The Seoul District Central Court recently ruled in favour of 14 plaintiffs who have ownership over the space of Uniqlo’s Korean operations run by Fast Retailing Korea.
The judge said that the building managers were found to have rented out the building to Uniqlo without consulting or notifying the plaintiffs, and therefore, the real estate could be placed under temporary injunction.
This means Uniqlo could lose its store in Myeong-dong, one of the most bustling shopping districts in Korea where many a foreign clothing brand, including Uniqlo, enjoys massive crowds and sales.

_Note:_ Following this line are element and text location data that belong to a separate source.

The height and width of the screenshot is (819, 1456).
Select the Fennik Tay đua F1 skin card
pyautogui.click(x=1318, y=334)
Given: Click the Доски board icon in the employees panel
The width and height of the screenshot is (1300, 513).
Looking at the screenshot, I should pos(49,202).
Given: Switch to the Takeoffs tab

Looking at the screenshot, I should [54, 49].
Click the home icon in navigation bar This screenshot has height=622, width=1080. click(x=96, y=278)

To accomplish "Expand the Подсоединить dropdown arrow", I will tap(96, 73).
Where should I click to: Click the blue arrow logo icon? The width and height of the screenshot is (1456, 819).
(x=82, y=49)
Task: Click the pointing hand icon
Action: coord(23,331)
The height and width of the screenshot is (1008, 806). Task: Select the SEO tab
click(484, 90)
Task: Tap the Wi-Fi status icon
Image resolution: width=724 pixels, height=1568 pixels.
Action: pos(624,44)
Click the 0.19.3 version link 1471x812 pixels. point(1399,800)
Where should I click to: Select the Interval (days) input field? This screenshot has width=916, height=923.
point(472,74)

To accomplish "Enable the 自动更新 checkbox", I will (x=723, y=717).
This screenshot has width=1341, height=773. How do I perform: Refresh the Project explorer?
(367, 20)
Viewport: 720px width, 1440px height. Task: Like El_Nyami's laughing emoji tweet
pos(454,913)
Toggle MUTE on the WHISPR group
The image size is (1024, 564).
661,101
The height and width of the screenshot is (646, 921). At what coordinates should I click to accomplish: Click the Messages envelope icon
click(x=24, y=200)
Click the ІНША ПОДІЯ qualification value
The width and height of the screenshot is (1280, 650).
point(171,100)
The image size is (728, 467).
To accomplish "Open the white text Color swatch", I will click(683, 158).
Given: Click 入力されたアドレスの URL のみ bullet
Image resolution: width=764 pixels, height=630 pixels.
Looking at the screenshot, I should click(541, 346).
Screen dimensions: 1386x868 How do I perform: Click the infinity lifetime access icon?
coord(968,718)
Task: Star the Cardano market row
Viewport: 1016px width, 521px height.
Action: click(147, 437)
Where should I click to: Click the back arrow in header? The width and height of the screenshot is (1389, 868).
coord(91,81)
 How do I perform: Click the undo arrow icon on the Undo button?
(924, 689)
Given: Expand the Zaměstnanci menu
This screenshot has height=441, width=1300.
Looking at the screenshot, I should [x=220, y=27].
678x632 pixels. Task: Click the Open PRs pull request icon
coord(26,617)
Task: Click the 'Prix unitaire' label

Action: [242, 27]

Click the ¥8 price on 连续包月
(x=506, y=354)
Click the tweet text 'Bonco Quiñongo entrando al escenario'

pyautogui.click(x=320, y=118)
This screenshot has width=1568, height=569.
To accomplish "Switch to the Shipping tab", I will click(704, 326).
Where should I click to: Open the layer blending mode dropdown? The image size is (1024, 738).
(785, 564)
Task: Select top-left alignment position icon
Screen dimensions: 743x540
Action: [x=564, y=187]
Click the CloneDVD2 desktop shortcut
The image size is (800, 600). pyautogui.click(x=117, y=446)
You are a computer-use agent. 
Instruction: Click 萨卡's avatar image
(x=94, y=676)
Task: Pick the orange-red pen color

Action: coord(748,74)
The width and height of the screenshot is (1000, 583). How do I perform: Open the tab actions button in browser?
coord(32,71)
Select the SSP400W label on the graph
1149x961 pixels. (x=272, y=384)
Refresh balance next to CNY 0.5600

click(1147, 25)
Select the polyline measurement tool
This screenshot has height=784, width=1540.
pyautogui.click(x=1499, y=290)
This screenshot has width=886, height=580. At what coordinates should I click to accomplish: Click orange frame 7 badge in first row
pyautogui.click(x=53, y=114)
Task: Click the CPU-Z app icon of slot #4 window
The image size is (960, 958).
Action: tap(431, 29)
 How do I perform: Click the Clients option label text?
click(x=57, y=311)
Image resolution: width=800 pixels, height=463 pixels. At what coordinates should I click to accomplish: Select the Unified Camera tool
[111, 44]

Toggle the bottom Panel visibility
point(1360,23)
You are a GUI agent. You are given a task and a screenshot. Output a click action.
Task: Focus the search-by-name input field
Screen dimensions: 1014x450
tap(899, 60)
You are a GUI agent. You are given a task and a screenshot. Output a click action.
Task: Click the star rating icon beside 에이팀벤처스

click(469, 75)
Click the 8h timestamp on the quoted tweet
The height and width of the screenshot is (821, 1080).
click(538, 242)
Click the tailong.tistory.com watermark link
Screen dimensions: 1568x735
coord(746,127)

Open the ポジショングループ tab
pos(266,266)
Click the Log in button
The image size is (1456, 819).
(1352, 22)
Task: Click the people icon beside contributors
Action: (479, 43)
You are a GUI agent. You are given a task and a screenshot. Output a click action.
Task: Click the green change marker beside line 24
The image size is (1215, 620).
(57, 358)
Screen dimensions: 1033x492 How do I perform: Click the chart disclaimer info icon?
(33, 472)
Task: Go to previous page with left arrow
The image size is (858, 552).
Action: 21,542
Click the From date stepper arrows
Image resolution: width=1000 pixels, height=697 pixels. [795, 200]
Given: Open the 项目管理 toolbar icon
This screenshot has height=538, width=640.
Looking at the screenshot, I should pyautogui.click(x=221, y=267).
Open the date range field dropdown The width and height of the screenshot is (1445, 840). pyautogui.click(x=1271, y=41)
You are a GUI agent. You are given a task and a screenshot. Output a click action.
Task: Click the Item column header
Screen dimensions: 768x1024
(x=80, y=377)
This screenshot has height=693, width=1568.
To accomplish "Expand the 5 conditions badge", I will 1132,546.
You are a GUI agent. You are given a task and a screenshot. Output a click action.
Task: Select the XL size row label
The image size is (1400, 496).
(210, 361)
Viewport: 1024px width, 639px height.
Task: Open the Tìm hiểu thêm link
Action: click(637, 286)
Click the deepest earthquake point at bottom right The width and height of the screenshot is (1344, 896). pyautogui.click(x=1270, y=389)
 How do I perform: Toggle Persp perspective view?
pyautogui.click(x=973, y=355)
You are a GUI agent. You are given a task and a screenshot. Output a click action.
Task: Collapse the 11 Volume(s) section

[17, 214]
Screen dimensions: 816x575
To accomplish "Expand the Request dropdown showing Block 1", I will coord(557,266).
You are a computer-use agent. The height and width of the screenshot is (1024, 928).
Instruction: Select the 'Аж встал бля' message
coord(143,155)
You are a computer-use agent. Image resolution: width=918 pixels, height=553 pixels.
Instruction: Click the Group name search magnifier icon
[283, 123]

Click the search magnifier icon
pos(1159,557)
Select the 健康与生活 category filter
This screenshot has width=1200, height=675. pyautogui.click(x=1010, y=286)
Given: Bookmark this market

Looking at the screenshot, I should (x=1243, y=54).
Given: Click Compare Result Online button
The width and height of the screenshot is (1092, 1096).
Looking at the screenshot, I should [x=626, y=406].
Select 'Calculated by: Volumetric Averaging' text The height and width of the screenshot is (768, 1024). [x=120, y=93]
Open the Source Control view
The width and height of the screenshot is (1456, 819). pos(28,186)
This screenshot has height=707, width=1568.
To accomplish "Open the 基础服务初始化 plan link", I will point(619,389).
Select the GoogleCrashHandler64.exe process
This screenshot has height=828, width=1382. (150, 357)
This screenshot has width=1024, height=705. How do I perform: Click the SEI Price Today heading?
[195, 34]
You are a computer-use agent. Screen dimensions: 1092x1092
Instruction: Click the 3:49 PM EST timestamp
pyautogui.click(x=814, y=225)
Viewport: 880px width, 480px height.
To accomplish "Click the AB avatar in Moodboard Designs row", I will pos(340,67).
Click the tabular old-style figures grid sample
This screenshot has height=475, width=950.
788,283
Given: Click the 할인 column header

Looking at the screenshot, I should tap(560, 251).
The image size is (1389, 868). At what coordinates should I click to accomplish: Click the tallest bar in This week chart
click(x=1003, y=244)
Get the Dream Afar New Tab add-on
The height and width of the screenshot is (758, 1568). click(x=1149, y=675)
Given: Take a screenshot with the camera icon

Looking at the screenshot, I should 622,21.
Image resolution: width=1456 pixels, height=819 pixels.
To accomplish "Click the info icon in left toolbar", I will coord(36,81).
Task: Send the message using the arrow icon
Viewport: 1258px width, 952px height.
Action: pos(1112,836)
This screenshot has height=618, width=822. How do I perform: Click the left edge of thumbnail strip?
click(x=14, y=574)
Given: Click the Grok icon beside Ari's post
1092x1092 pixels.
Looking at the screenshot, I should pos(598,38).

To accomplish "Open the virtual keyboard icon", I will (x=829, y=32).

Fast Retailing, the parent company of Uniqlo, earlier this month said its global net operating profit for 2012 rose by more than 20 per cent from the previous year.
Ken Okazaki, the chief financial officer of the company, said sales from the Korean and Chinese markets had made bigger-than-expected contributions to the increase.
The legal dispute involving the Myeongdong store dates back to 2006 when the 14 plaintiffs purchased the rights to the building where Uniqlo is situated.
Initially, the rent demand was low, and the owners sought to jointly rent out whole floors. When that attempt also failed to draw a crowd, the owners rented out the entire building as a whole in 2011, this time successfully, to a single corporation.
This company, in turn, rented out the first to fourth floors to Uniqlo Korea that same year.
However, the plaintiffs had not fully given their assent, and filed a suit against Uniqlo Korea and the company that rented out the space.
The judge said in the verdict that Uniqlo was obligated to transfer the store back to the plaintiffs, adding that the court had the authority to execute the decision.
Uniqlo representatives said they were reviewing the situation and could not yet offer an official comment.